Restate the entries below exactly. Images are not part of the copy.

• _ENTRIES SHOWN_:
■ ■ ■

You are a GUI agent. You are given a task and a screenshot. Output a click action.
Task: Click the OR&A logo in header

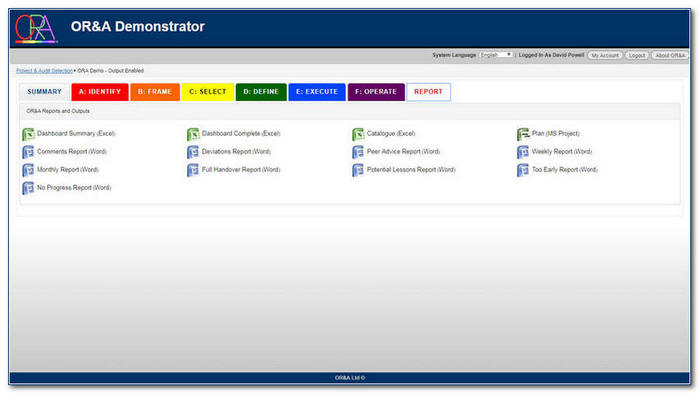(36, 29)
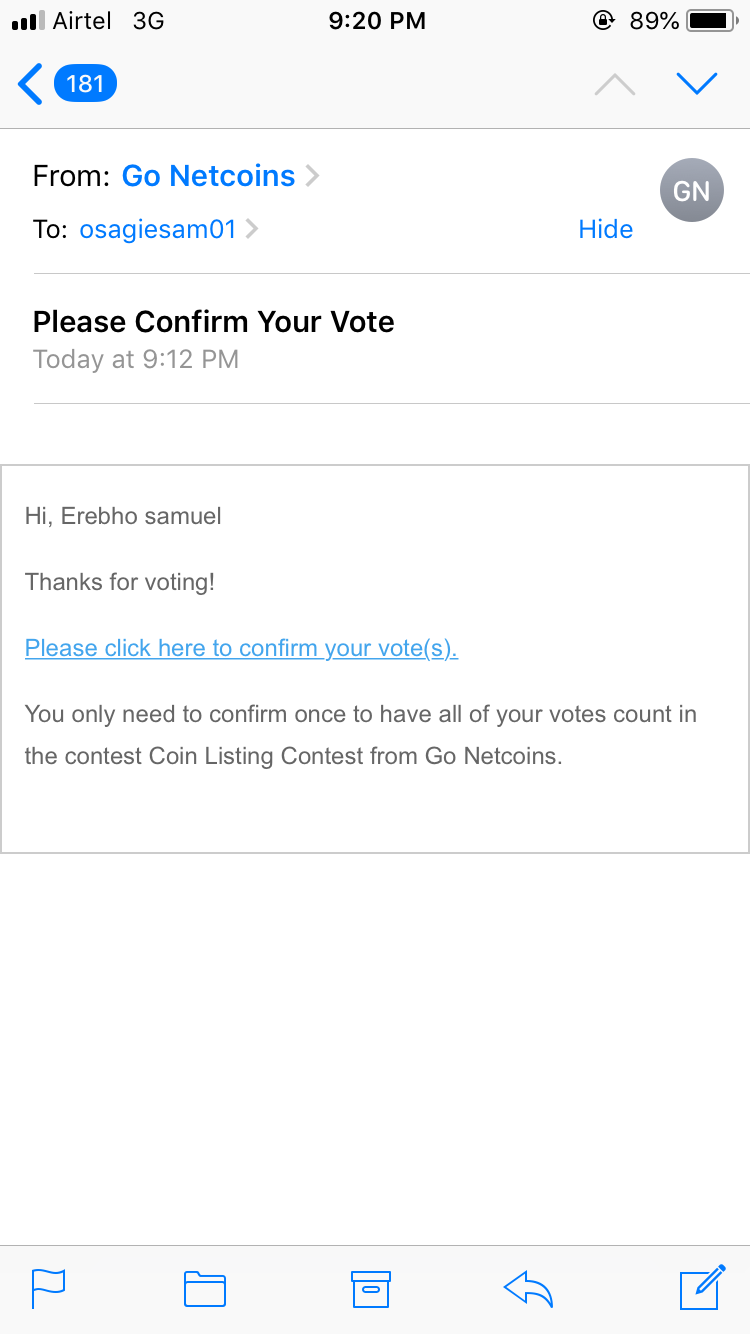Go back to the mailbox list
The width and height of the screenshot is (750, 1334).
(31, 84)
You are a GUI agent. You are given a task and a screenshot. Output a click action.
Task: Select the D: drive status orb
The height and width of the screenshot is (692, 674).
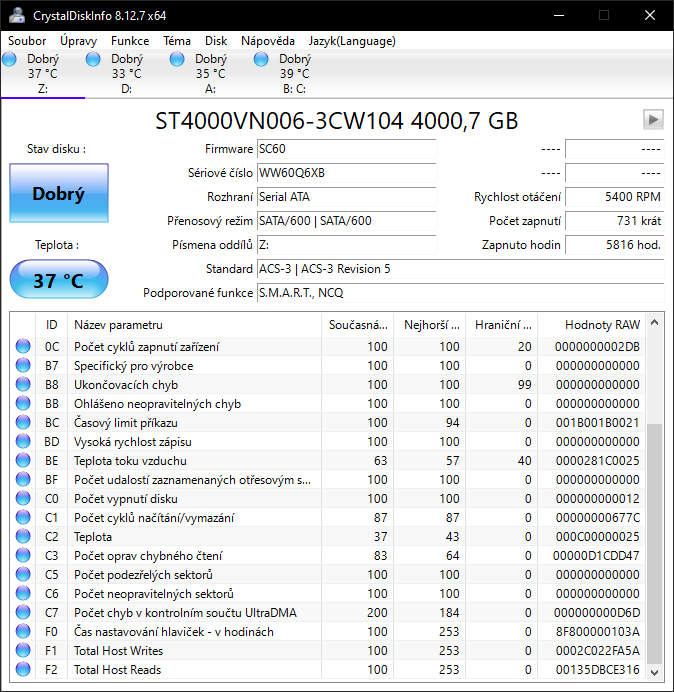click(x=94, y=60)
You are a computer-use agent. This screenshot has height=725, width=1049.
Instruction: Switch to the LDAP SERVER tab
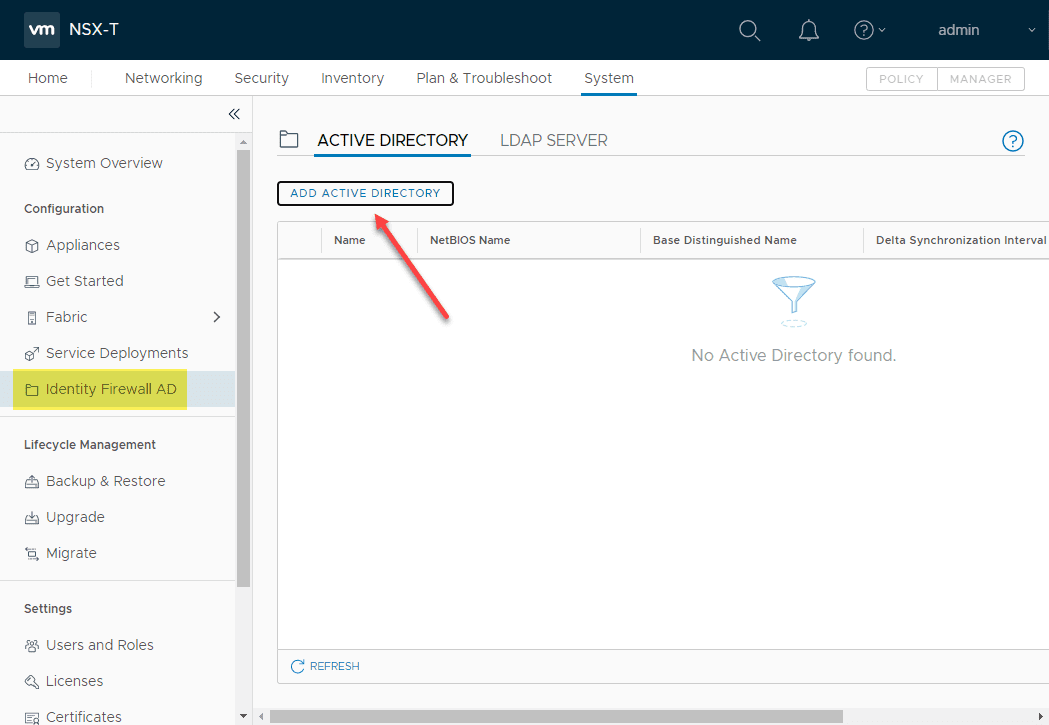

■ ■ ■

• _ANSWER TO THE EXERCISE_:
You are a GUI agent. You are given a task and a screenshot. Output a click action.
Task: Click the OR&A logo in header

(36, 29)
Go back to the mailbox list
The width and height of the screenshot is (750, 1334).
(31, 84)
You are a GUI agent. You are given a task and a screenshot. Output a click action.
Task: Select the D: drive status orb
The height and width of the screenshot is (692, 674).
click(x=94, y=60)
You are a computer-use agent. This screenshot has height=725, width=1049.
Instruction: Switch to the LDAP SERVER tab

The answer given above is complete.